Marlon Motlop is an Indigenous Australian  former Australian rules footballer who played with the Port Adelaide Football Club in the AFL. His final season was with Glenelg Football Club in the South Australian National Football League (SANFL) in 2021.

He has been developing a career as a musician since 2020, with the alias MARLON, and performing at WOMADelaide as half of a musical duo known as MRLN x RKM.

He is also involved with his cousin Daniel Motlop's native food business.

Early life and family
Marlon has Aboriginal Australian, with his father a Larrakia man and his mother Kungarakany, as well as Torres Strait Islander (Thursday Island) heritage.

His father insisted that he learn to play the guitar around the same time as developing his footballing career as a junior, and he would write songs with his cousins Daniel, Shannon and Steven, who would also go on to be AFL footballers.

Football career
Originally from Wanderers Football Club in the (Northern Territory Football League (NTFL), Motlop first gained the attention of AFL talent scouts when he won the Allan McLean best-and-fairest medal for the 2006 Division Two NAB AFL Under-16 Championships. Motlop was selected by Port Adelaide in the 2007 AFL Draft using their second pick, the 28th overall.

Motlop debuted against Melbourne Football Club in round 21 of the 2008 AFL season, contributing six kicks and eight handballs to his team's 78-point win. The following week Motlop kicked his first AFL goal and collected 16 disposals in a 76-point victory over North Melbourne Football Club. He did not play another game in 2008, but returned in round 9 of the 2009 AFL season where he had a quiet game, registering four kicks and two handballs in a 55-point loss to the Sydney Swans. Round 11 saw Motlop kick 1 goal and collect 12 kicks and three handballs in a 24-point win over the Fremantle Dockers. In what turned out to be his final AFL match, Motlop did not score in his match against the Western Bulldogs, but did get 16 disposals. While not playing in the AFL, Motlop played with West Adelaide Football Club in the South Australian National Football League (SANFL).
 
He was delisted by Port Adelaide at the end of the 2011 AFL season and moved to WAFL club Swan Districts and the year after played for Peel Thunder to continue his career.

After a 2 year stint in the WAFL, where Motlop played state representative football in 2013 against Victoria and registered 28 disposals, he went back to the SANFL where he continued his career at the North Adelaide Football Club and went on to play 79 league games including representing South Australia in 2015 registering 24 disposals.

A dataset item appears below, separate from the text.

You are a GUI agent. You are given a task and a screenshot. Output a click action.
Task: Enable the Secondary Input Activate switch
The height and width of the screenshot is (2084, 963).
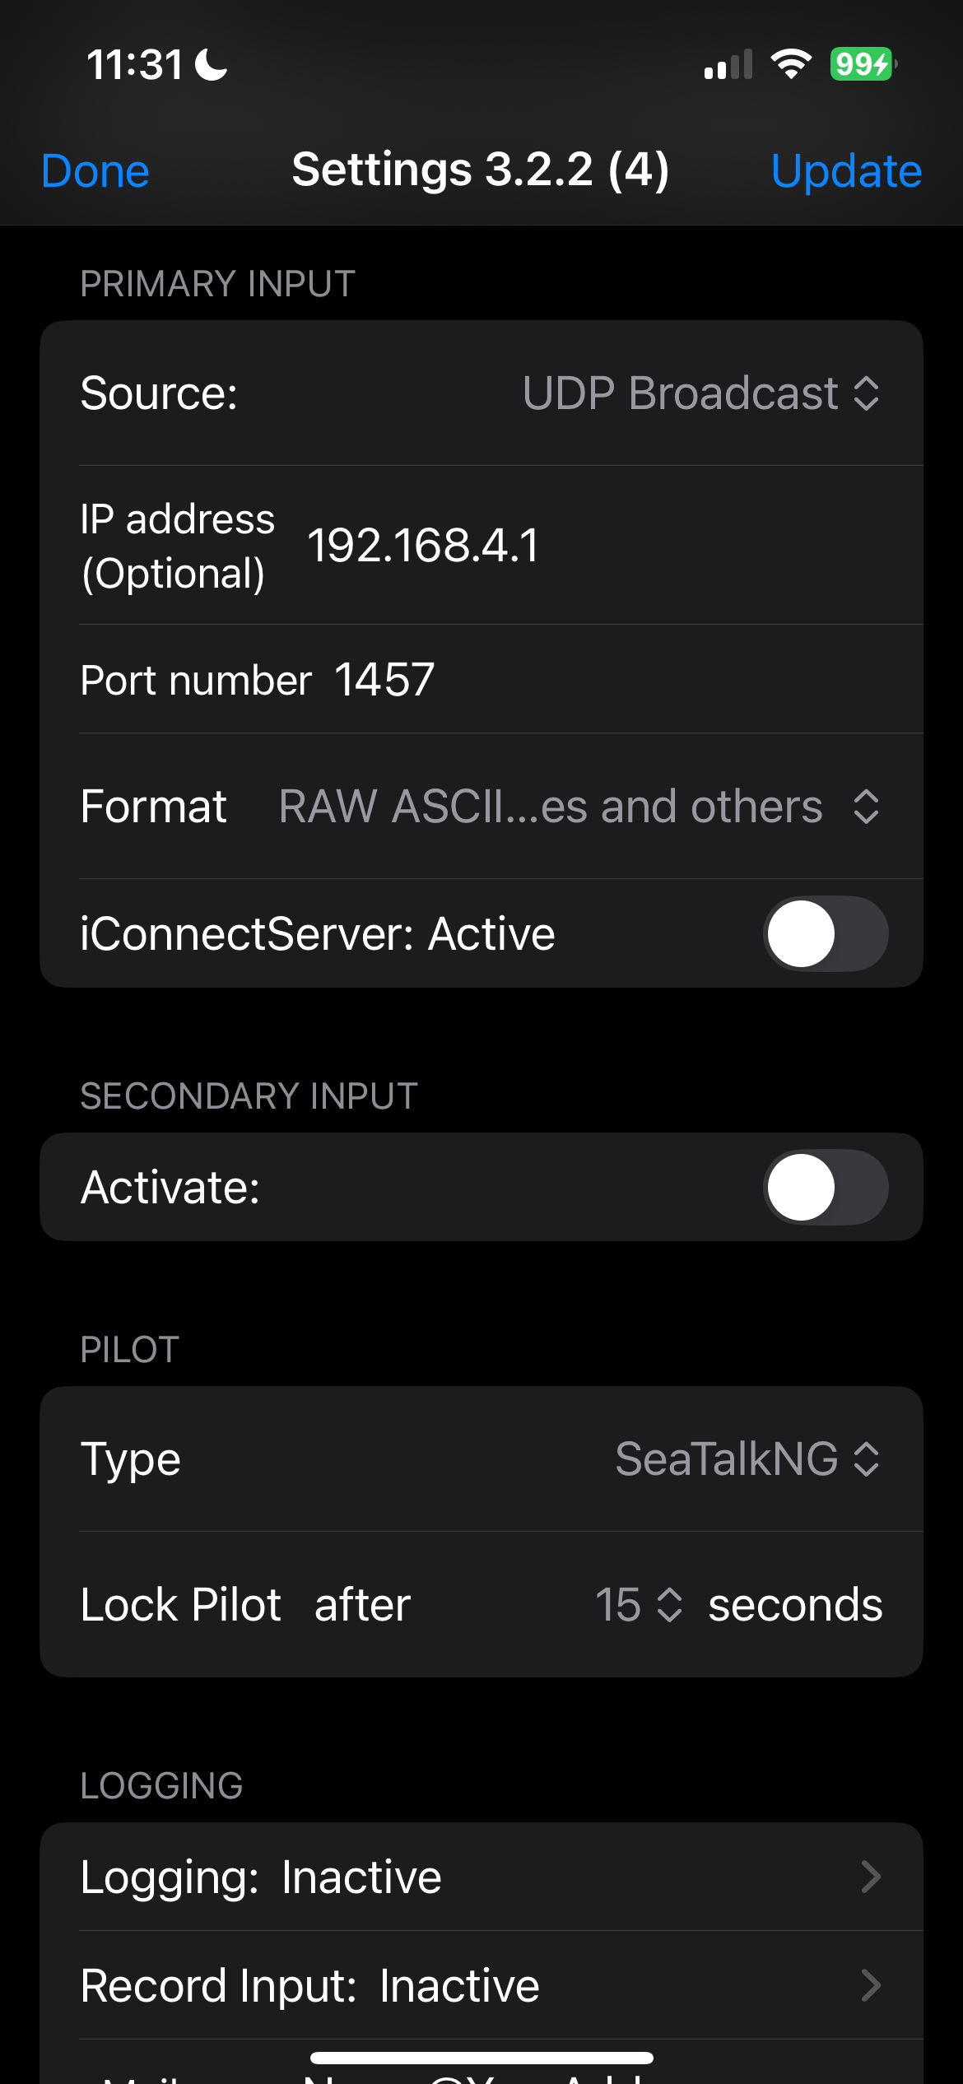coord(826,1187)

During Motlop’s time at NAFC, he came 4th in 2014 in the clubs best and fairest and went on to win the Club Champion in 2015. In 2018 Motlop signed with the Glenelg Football Club, where he has played until the end of the 2021 season.

Music career
During his last year of playing football in the SANFL, Motlop started developing his career as a musician, playing as a band with team-mate Rulla Kelly-Mansell. The duo, as MRLN x RKM, opened for Midnight Oil and Vika and Linda at WOMADelaide in March 2021, along with other First Nations artists. Their performance was well-received and gained a glowing review in Rolling Stone Australia. They released their first single, "Black Swan" in June 2021. The duo also perform as Marlon x Rulla.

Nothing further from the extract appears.